EXTRACTED DATA
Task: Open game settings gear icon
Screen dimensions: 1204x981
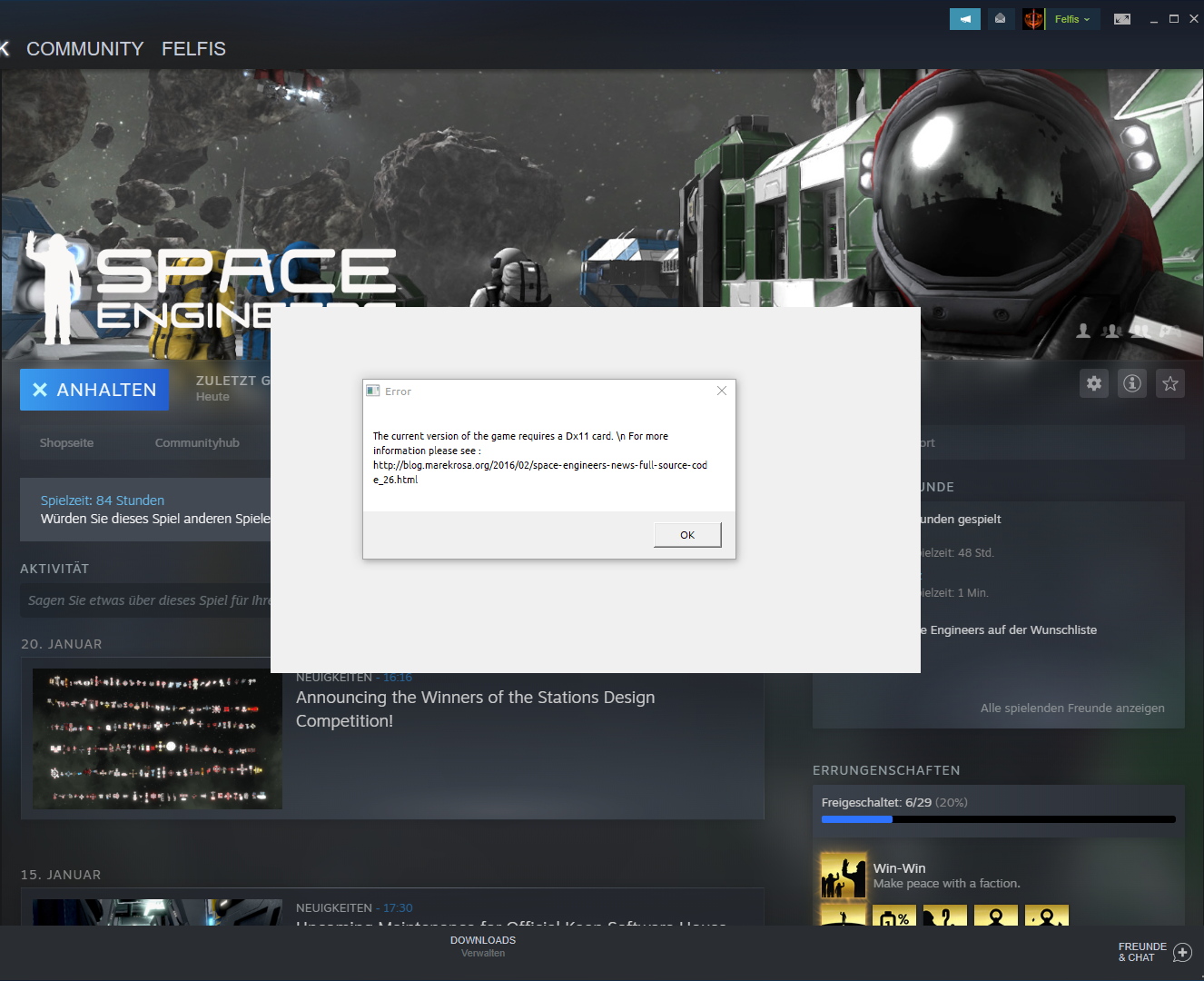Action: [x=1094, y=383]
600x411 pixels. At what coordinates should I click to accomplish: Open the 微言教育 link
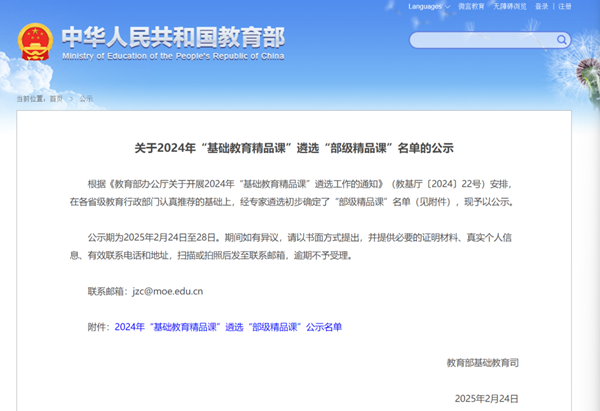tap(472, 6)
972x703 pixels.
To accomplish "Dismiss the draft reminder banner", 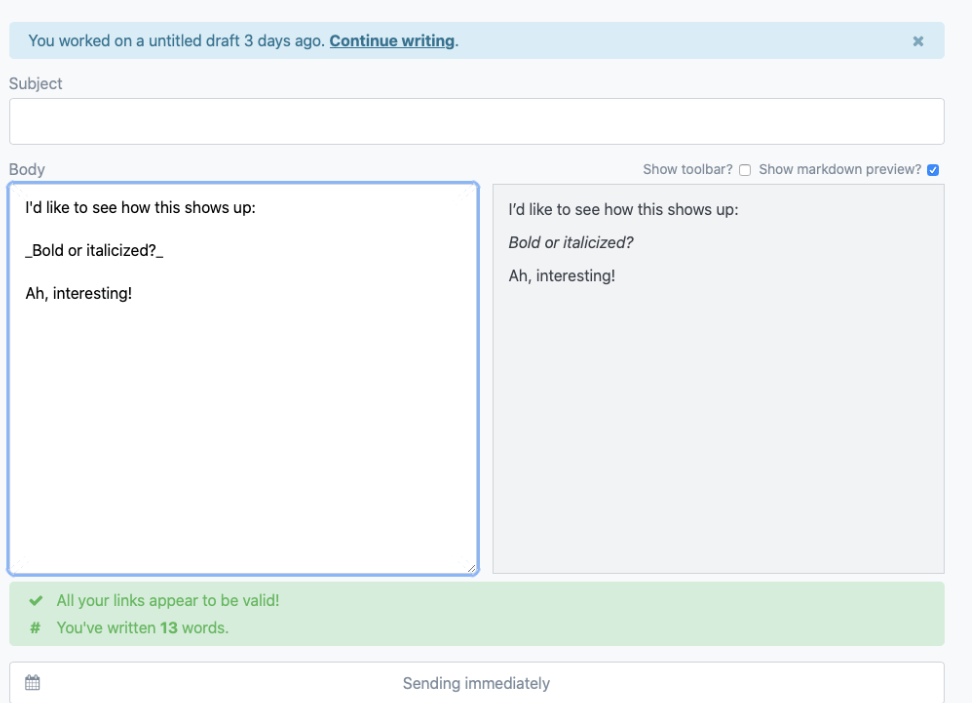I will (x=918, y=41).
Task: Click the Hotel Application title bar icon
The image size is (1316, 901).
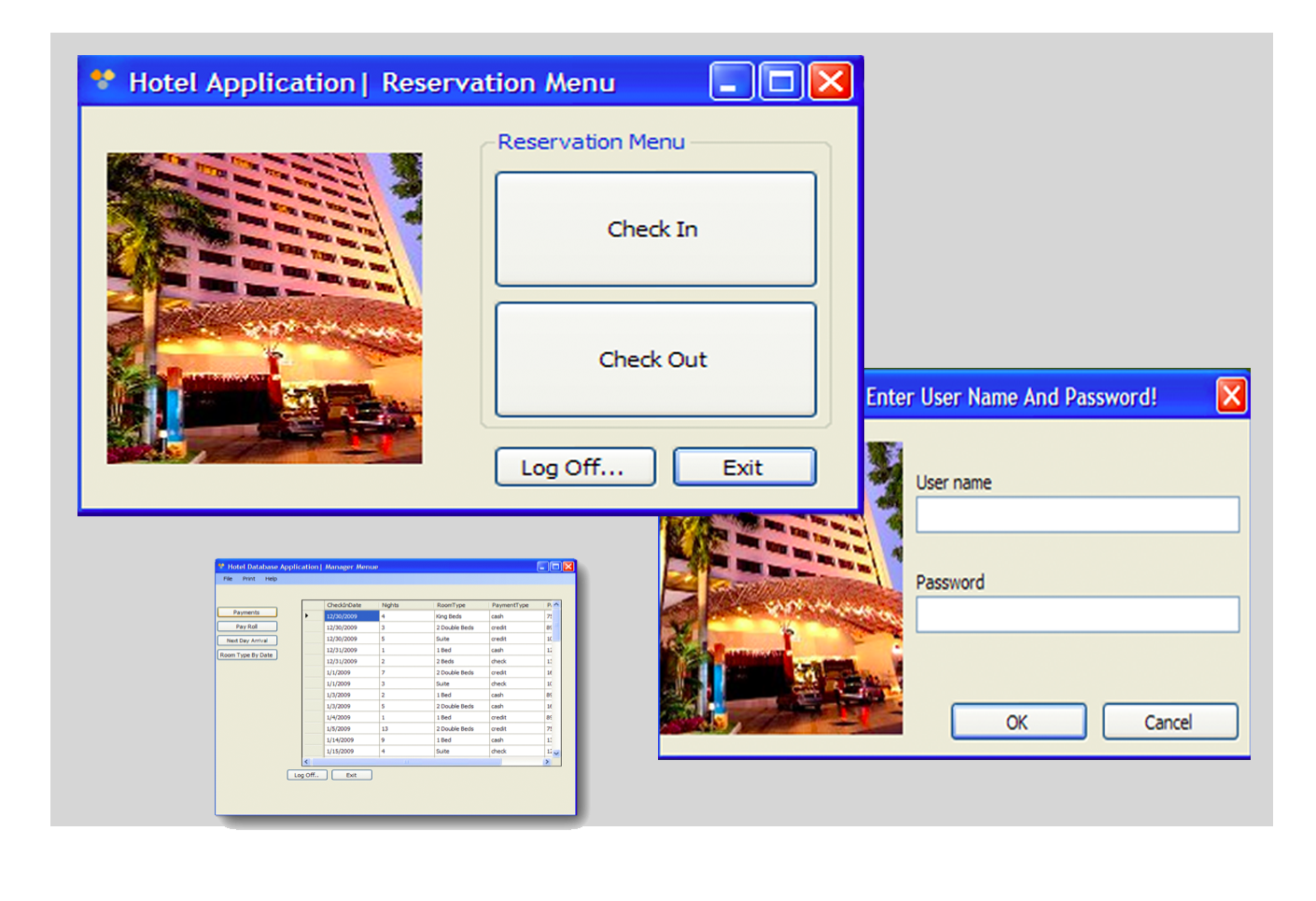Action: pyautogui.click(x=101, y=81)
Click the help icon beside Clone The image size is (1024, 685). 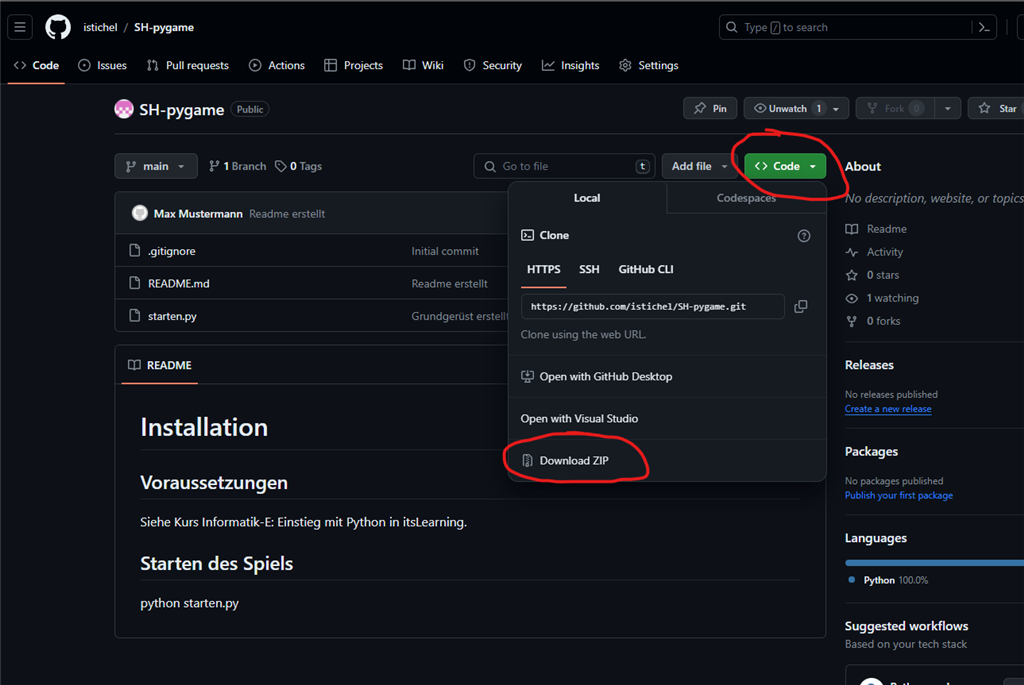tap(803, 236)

TO DO
Show, from the material above, each line that includes the string "Task".

RESPONSE TO THIS EXERCISE
Task: Open game settings gear icon
Task: Click the Hotel Application title bar icon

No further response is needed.